La Vergine con il Bambino
Virgin and Child
Simon Vouet
c. 1635
Oil on copper
48,8 x 36,7 cm
Acquisition year 1988
Inv. 0024
Catalogue N. A23
Provenance
Exhibitions
Bibliography
The Cerruti Virgin and Child can be dated to Vouet’s French period and more specifically to the early 1630s [...]
Simon Vouet was born in Paris on 19 January 1590. He was first taught by his father, the painter Laurent Vouet, and to such good effect that he was able to receive commissions for portraits at the age of just fourteen, when he travelled to London to paint a noblewoman. His highly successful career then took him to Constantinople, again as a portrait painter, and then to Italy, where he spent fifteen years with stays in all the major cities, including Venice, Rome, Genoa, Milan, Bologna and Florence. It was in 1613 that he joined the ranks of the French painters active in Rome, where he took a keen interest in the works of the Caravaggesque painters with the support of collectors such as Cassiano Dal Pozzo and the Barberini family. His style gradually evolved over the years from tenebrism to a less confined theatricality initially modelled on Lanfranco and Gentileschi but then on Fetti and Lyss. In 1627, at the peak of his success, Vouet was summoned back to Paris by the French monarch and appointed first painter to the court. The artist also ran a major workshop, which maintained its primacy until Poussin’s return to France in the early 1640s and the ensuing change in taste.

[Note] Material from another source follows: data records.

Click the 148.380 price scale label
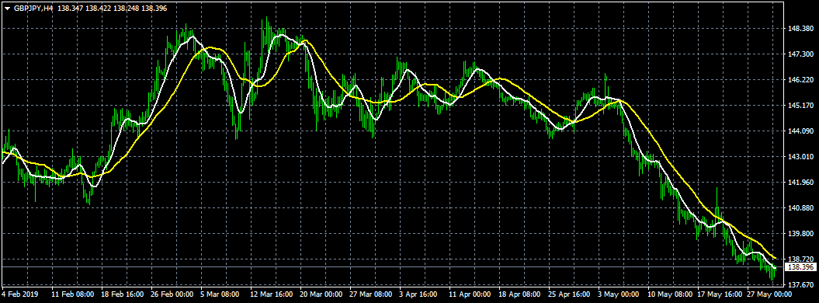Screen dimensions: 819x303 (x=800, y=29)
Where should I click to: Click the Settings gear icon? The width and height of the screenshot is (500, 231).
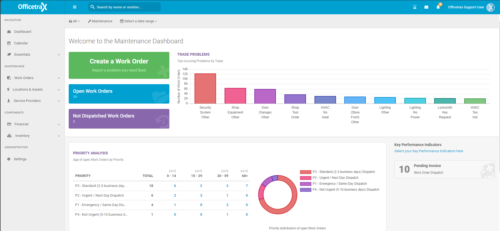[x=9, y=159]
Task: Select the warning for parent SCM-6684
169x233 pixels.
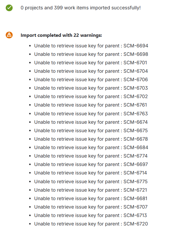Action: click(x=91, y=148)
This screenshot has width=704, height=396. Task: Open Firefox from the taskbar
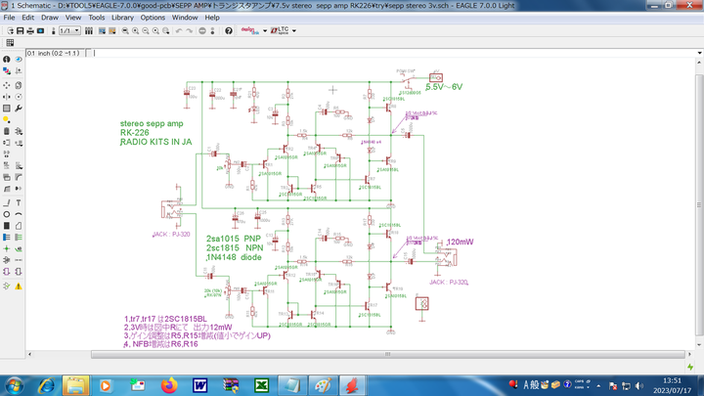168,385
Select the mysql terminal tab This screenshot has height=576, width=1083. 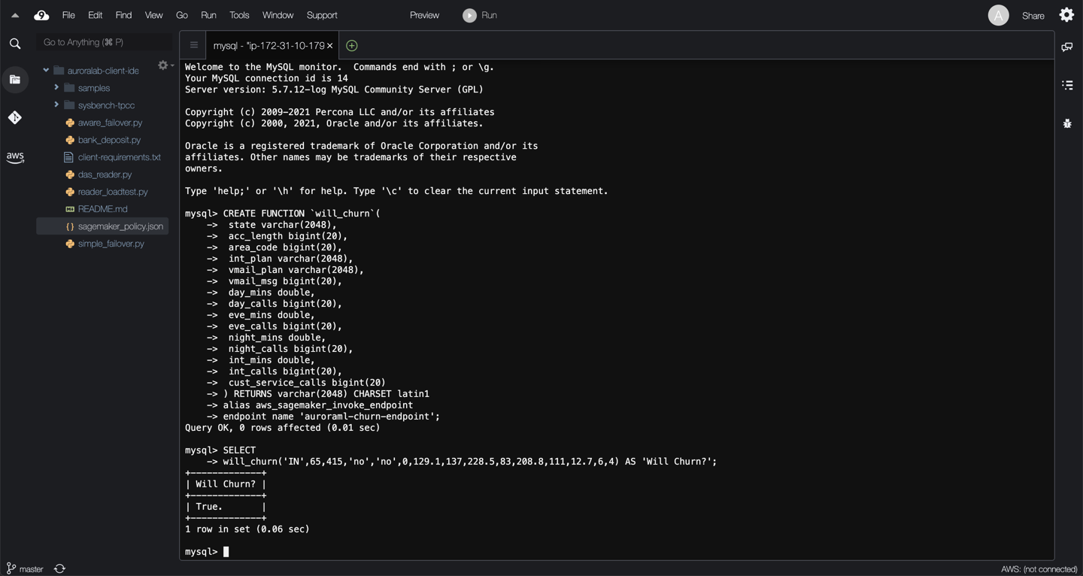pyautogui.click(x=271, y=45)
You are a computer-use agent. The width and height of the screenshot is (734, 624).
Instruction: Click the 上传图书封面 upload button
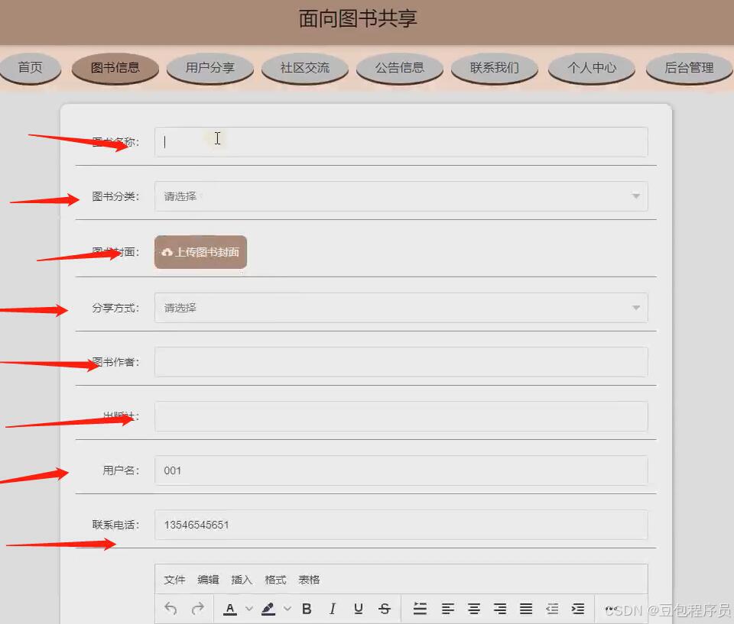pos(200,251)
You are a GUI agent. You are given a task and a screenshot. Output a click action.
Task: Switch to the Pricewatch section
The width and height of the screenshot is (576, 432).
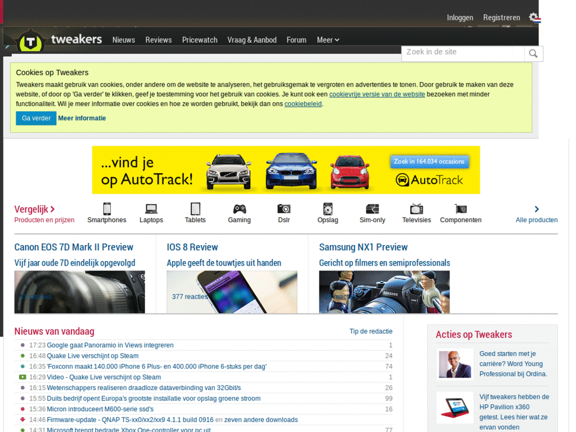[x=200, y=40]

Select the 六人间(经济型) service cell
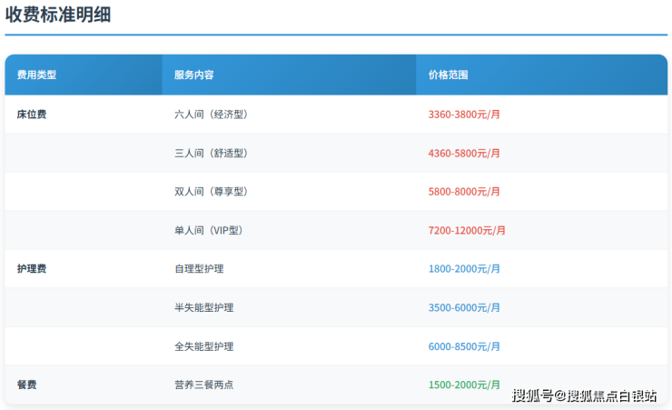(211, 115)
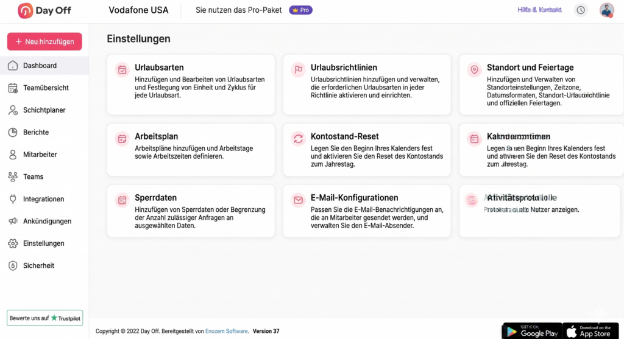This screenshot has height=339, width=624.
Task: Click the Urlaubsrichtlinien flag icon
Action: pyautogui.click(x=298, y=69)
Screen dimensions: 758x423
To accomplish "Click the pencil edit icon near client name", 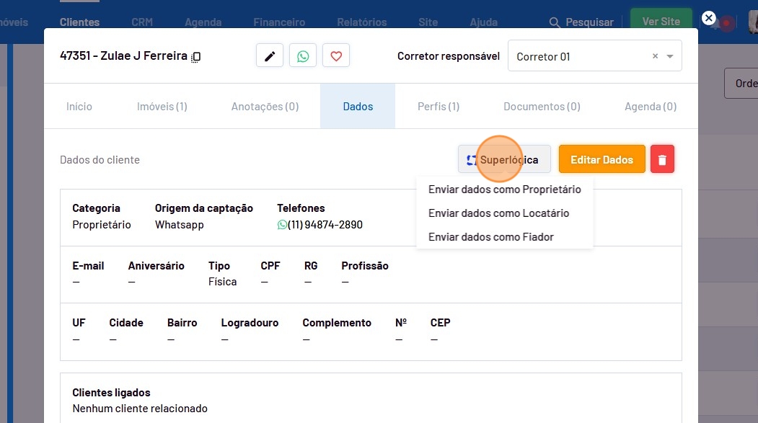I will (x=270, y=56).
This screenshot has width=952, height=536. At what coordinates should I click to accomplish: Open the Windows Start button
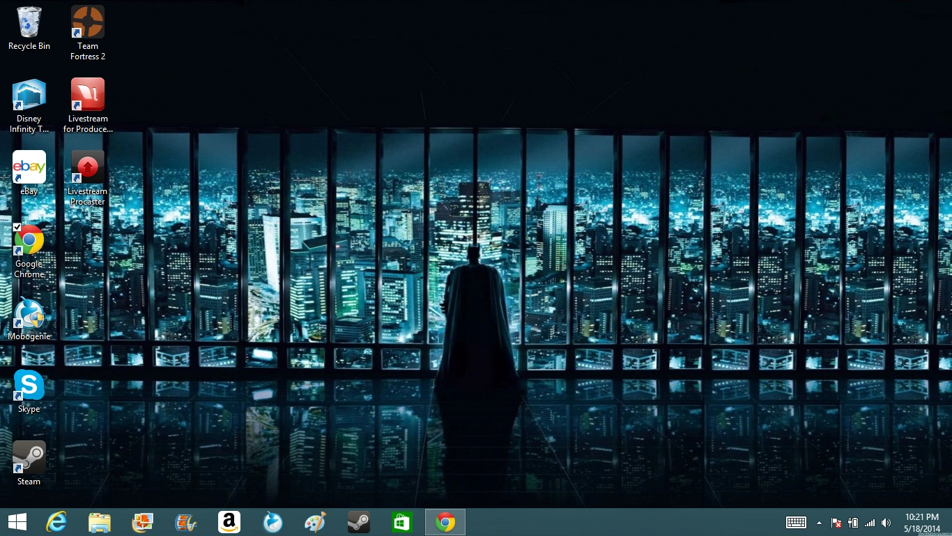tap(17, 522)
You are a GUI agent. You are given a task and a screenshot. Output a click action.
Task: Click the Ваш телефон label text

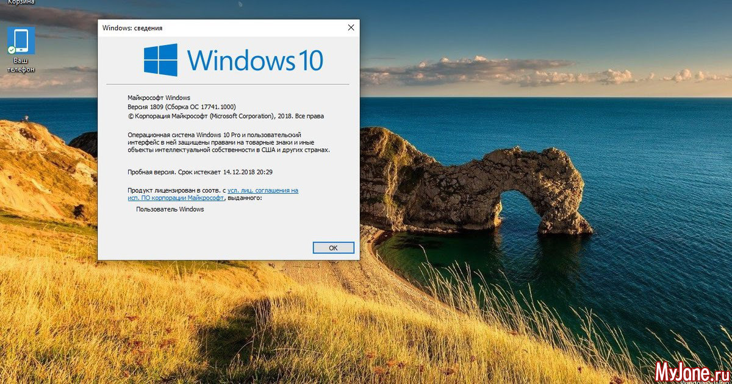pos(21,65)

The Cerruti Virgin and Child can be dated to Vouet’s French period and more specifically to the early 1630s, when, as noted by André Félibien, “he produced a large number of Virgins and had indeed a particular gift for depicting them well”.1 Probably inspired by the famous “half-length” Virgins of Jacques Blanchard, this series enjoyed great success that was further amplified by the circulation of twelve prints produced under the supervision of the artist and his workshop. The Cerruti painting can be regarded as the model for the engraving made by Michel Lasne in 1638, which also establishes a terminus ante quem for its dating.2 Brejon de Lavergnée praises its “fine workmanship” and compares it with the inferior copy in the museum of Nîmes.3 Another version of the painting on canvas4 is also known as well as a preparatory sketch for the figure of the Virgin seen in profile facing left, now in the Statens Museum for Kunst in Copenhagen.5
Simone Mattiello
1 Paris 1990-91, pp. 294-296.
2 Crelly 1962, p. 236, cat. k; Paris 1990-91, p. 294.
3 Brejon de Lavergnée 1987, pp. 134-135, cat. XCVII.
4 Christie’s, New York, Important Old Master Paintings and Sculpture, 28 January 2009, lot 44.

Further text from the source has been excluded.